Thence it flows in a circle, turbid and muddy, and comes in its winding course, among other places, to the edge of the Akherousian lake, but does not mingle with its water.

Then, after winding about many times underground, it flows into Tartaros at a lower level.

This is the river which is called Pyriphlegethon, and the streams of lava that spout up at various places on earth are offshoots from it. Opposite this the fourth river issues, it is said, first into a wild and awful place, which is all of a dark blue color, like lapis lazuli. This is called the Stygios (Stygian River), and the lake which it forms by flowing in is the Styx.

And when the river has flowed in here and has received fearful powers into its waters, it passes under the earth and, circling round in the direction opposed to that of Pyriphlegethon, it meets it coming from the other way in the Akherousian Lake. And the water of this river also mingles with no other water, but this also passes round in a circle and falls into Tartaros opposite Pyriphlegethon. And the name of this river, as the Poets say, is Kokytos (Coytus). Such is the nature of these things.

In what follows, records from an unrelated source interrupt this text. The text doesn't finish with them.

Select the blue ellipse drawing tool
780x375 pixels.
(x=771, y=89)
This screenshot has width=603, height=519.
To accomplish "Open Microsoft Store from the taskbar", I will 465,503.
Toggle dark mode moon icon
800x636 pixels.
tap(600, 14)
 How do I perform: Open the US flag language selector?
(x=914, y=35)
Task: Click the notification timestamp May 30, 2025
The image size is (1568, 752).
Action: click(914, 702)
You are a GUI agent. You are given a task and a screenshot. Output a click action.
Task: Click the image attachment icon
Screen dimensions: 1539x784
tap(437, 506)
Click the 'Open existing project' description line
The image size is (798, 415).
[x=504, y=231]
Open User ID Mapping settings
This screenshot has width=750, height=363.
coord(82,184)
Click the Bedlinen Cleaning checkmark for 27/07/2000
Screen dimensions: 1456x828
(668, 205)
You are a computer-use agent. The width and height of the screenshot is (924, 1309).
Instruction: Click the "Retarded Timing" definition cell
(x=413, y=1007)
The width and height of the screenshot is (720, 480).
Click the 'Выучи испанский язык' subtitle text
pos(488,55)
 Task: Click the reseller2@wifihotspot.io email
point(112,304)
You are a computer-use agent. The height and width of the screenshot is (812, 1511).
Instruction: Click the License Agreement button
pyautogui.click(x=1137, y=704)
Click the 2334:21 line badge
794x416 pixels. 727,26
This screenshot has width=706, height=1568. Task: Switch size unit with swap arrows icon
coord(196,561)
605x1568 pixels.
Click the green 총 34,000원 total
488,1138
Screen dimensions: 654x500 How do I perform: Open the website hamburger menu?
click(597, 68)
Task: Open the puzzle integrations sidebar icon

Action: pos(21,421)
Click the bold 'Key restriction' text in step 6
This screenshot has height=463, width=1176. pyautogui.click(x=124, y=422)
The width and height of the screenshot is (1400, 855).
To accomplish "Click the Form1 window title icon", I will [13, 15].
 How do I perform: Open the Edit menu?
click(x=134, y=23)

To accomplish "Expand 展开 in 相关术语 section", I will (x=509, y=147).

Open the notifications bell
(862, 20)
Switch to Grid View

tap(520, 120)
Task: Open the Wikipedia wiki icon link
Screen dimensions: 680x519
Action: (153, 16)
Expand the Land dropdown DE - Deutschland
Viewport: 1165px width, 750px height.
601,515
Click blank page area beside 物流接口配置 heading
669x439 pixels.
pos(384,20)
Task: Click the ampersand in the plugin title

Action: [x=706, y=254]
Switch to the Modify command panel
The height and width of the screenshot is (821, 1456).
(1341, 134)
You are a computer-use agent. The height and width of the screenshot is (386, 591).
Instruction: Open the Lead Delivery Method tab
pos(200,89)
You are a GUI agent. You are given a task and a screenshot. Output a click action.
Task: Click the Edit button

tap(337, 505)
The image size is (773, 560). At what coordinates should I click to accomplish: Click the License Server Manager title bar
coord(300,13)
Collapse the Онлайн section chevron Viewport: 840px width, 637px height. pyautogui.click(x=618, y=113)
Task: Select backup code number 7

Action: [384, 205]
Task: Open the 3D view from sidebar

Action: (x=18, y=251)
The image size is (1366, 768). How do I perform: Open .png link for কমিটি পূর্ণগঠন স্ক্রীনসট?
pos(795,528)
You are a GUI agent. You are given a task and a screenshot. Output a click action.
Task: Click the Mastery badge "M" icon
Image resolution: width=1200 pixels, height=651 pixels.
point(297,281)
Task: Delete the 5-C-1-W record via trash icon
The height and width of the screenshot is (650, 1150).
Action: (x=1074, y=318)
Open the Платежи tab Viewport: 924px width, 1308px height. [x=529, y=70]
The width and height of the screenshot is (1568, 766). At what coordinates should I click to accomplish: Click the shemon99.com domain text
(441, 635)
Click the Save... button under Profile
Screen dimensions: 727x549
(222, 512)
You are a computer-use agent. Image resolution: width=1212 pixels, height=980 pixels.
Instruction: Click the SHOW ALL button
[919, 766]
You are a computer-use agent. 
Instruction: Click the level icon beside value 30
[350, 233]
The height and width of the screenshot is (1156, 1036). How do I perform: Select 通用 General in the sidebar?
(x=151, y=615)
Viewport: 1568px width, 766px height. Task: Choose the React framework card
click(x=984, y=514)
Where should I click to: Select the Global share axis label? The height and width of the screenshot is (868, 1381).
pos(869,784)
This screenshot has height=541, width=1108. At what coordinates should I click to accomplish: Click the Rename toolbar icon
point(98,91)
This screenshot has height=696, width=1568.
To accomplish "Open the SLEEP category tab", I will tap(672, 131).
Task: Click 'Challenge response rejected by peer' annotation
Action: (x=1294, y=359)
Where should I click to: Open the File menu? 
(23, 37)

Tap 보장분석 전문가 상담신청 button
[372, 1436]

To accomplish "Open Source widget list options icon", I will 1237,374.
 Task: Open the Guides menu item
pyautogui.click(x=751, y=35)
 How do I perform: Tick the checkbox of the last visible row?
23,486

Now when the dead have come to the place where each is led by his genius (daimon) [i.e. by Plato’s equivalent of Hermes Guide of the Dead], first they are judged and sentenced [i.e. by the Judges of the Dead], as they have lived well and piously, or not.

And those who are found to have lived neither well nor ill, go to the Akheron and, embarking upon vessels provided for them [i.e. the equivalent of Kharon’s (Charon’s) skiff], arrive in them at the lake; there they dwell and are purified [i.e. by the equivalent of the Erinyes], and if they have done any wrong they are absolved by paying the penalty for their wrong doings, and for their good deeds they receive rewards, each according to his merits.

Those who are curable, but are found to have committed great sin–who have, for example, in a moment of passion done some act of violence against father or mother and have lived in repentance the rest of their lives, or who have slain some other person under similar conditions–these must needs be thrown into Tartaros, and when they have been there a year the wave casts them out, the homicides by way of Kokytos, those who have outraged their parents by way of Pyriphlegethon.

And when they have been brought by the current to the Akherousian Lake, they shout and cry out, calling to those whom they have slain or outraged, begging and beseeching them to be gracious and to let them come out into the lake; and if they prevail they come out and cease from their ills, but if not, they are borne away again to Tartaros and thence back into the rivers, and this goes on until they prevail upon those whom they have wronged;

for this is the penalty imposed upon them by the judges.”